Phase 2 work was informed by by the Maintenance key finding.

From this insight, our team developed a plan to use mobile technology to teach anyone - regardless of experience - how to repair the system.

 
 

Phase 2:

DESIGN PROCESS + USER TESTING

 

V1 design:

Our target market is India but we also wanted to be familiar with China as we hope to eventually cover multiple emerging markets.

The initial concept pictured below won the Vodafone challenge and communicated the simple interface and the user stories we wanted to achieve:

  1. As a technician I need to know what is broken and what part I need to bring so that I can decide whether or not I am available.
  2. As a technician I need to know where the unit is so that I can find my way to the system that needs to be fixed.
  3. As a technician I need to know step by step what I need to do so that I can complete a successful repair.
  4. As a technician I need to confirm that the part I serviced is indeed repaired so that I can be confident that I have finished the task I needed to.

Guiding design constraints from research:

  • Data usage - Users in India are still fairly conservative with data usage for cost concerns.
  • Maps accuracy - Map navigation in India is challenging because digital mapping may not be complete and users may not be familiar with way finding from a top down perspective. In China, it is complicated and possibly illegal to show exact GPS coordinates that line up exactly with real world coordinates.
  • Language and regional differentiation - India has over 100 different regional languages. Companies like Indus are beginning to tackle this problem. In China it is also much more common to use voice messaging rather than a keyboard input.
 
 

V2 of design:

Once the project was fully funded we started to build mock-ups in Sketch and prioritized additional user stories.

User stories added:

  • As a technician I want to be sure that I am working on the correct part so that I have less of a chance of making a mistake. Why constrain information design to app alone since we were also designing the hardware? Could we design the real world UX to help users unfamiliar with the system be confident that they were servicing correct by using symbols?
  • As a technician I would like to have additional help if I do not understand what the instructions are saying so that I am sure I understand what is necessary for me to do. Is it feasible to build in optional audio interaction to help with literacy challenges?
 
 

V2 Design's User Testing:

Seva_int_3.png

User testing: Coimbatore, India

Methodology:

On site testing with partners in Coimbatore, India - rough prototype in Invision.

participants: 3

Questions/Tasks:

1. Please set your language options.

2. How do users identify the correct part?

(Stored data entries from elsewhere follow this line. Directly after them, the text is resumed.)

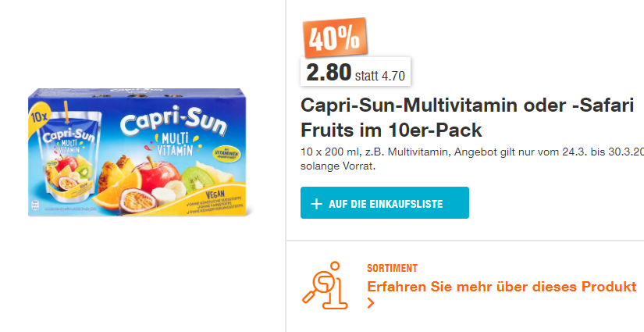644x332 pixels.
Task: Click the Sortiment magnifier icon
Action: pyautogui.click(x=325, y=284)
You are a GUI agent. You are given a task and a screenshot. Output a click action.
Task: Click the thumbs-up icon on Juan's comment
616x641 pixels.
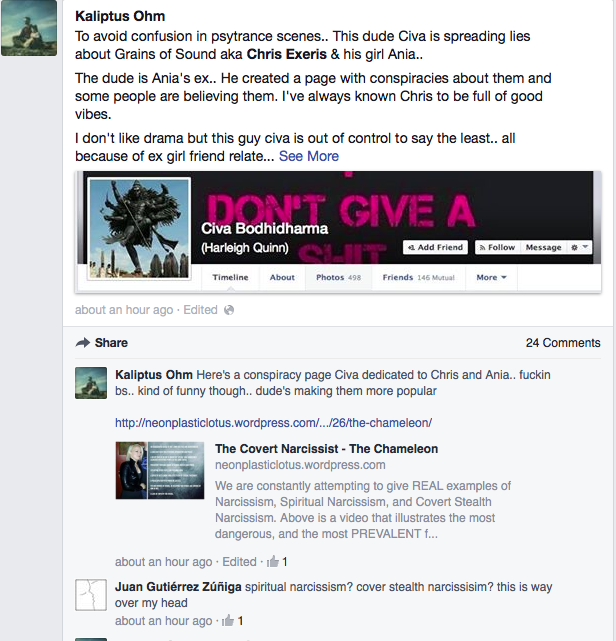click(x=228, y=621)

3. Can users complete a task flow?

 

 

V2 User Testing Insights:

  • The symbols were helpful but only after it was explained that they didn't mean anything in and of themselves.
  • Written language should be decoupled from audio in settings. One participant preferred English written and local language for audio.
  • Tools are best listed per step, not just at the beginning.
 
 

V3 of Design:

User stories added:

  • As a technician I need to be able to change the language preferences to reflect the regional dialect I understand so that I have the best chance of understanding all the information given.
  • As a technician I need to understand exactly what I am doing from a micro and macro point of view so that I can navigate the repair successfully.
 
 

V3 Design's User Testing:

Methodology:

Remote user testing with six total participants. We did initial testing via usertesting.com, but felt that users were too "trained" (we got too positive of responses). As an alternative, we instead sourced participants ourselves and completed testing using lookback.io

  • 3 participants with Usertesting.com
  • 3 participants with lookback.io

Questions/Tasks:

1. How would you describe this app to a friend?

2. Please navigate to step six.

3. What are the red shapes in the pictures?

4. Please change the language on the app to Hindi.

5. Please find the last repair completed.

V3 User Testing Insights:

  • 100% ability to navigate to non-sequential step.
  • 100% ability to change language.
  • Need better pictures - possibly more angles.
  • Need a way to change the way date is displayed per country.